Your assignment:
Every entry below should be repeated exactly; the pictures should not.

Segment Start: Information

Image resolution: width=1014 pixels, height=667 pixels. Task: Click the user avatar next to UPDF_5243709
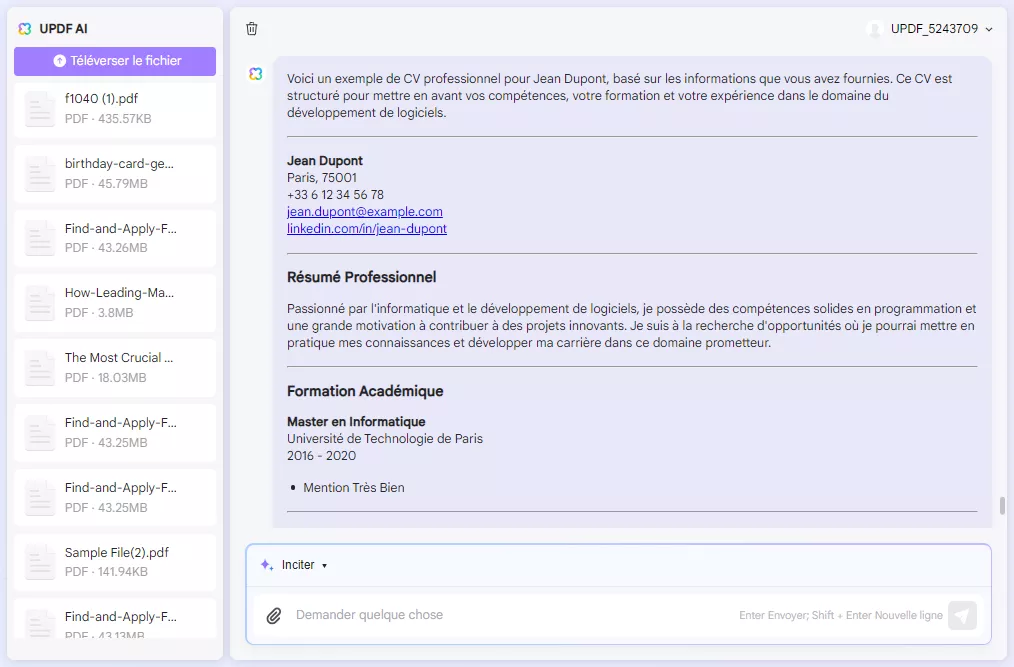point(876,29)
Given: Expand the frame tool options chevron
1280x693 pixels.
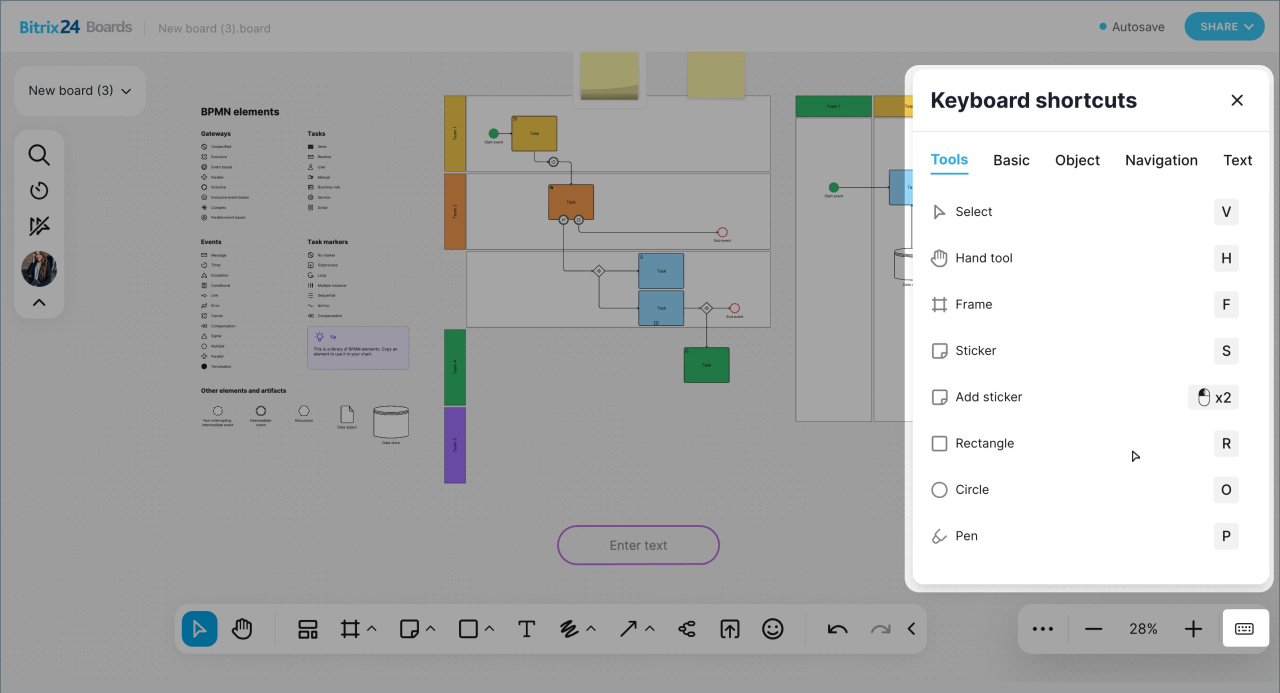Looking at the screenshot, I should [x=372, y=629].
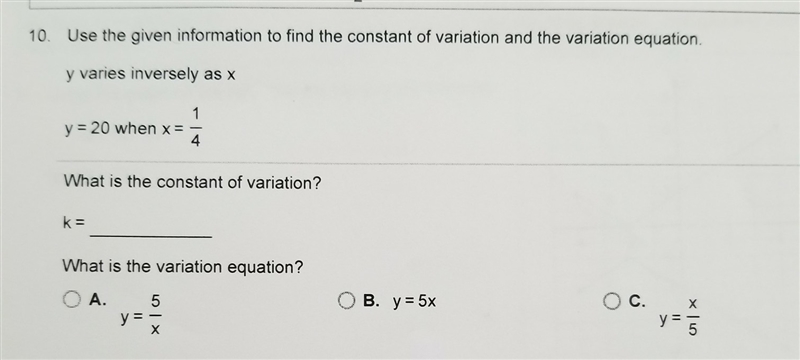This screenshot has height=360, width=800.
Task: Click the fraction 1/4
Action: [196, 127]
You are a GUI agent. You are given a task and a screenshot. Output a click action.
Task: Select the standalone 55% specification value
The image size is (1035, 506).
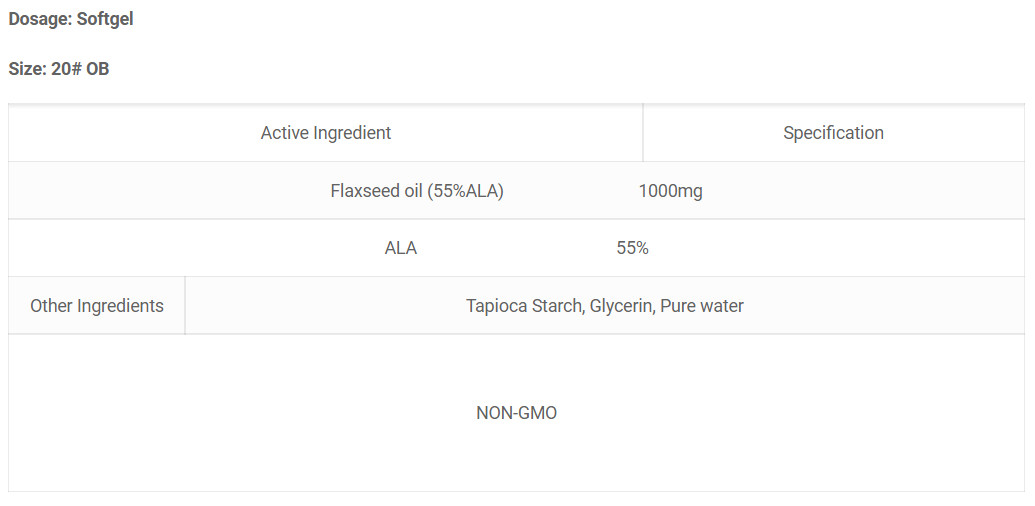click(632, 248)
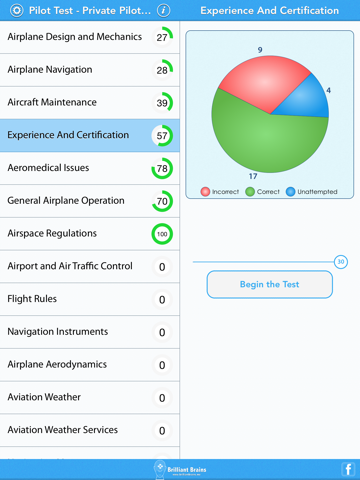Select Airplane Design and Mechanics topic
This screenshot has height=480, width=360.
pos(90,37)
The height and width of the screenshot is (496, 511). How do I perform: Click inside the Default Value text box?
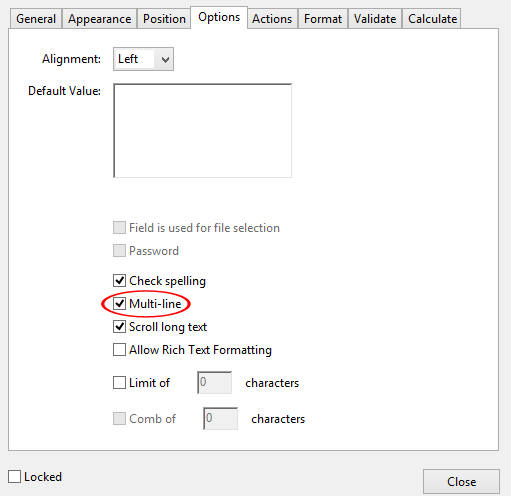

Segment End: Information

Output for this task:
Image resolution: width=1014 pixels, height=667 pixels. Task: Click the user avatar next to UPDF_5243709
point(876,29)
Given: Expand the frame tool options chevron
1280x693 pixels.
Looking at the screenshot, I should [x=372, y=629].
This screenshot has height=360, width=800.
Task: Click the fraction 1/4
Action: [196, 127]
You are a GUI agent. You are given a task and a screenshot. Output a click action.
Task: Select the standalone 55% specification value
The image size is (1035, 506).
click(632, 248)
Select Airplane Design and Mechanics topic
This screenshot has height=480, width=360.
pos(90,37)
The height and width of the screenshot is (496, 511). How do I perform: Click inside the Default Value text box?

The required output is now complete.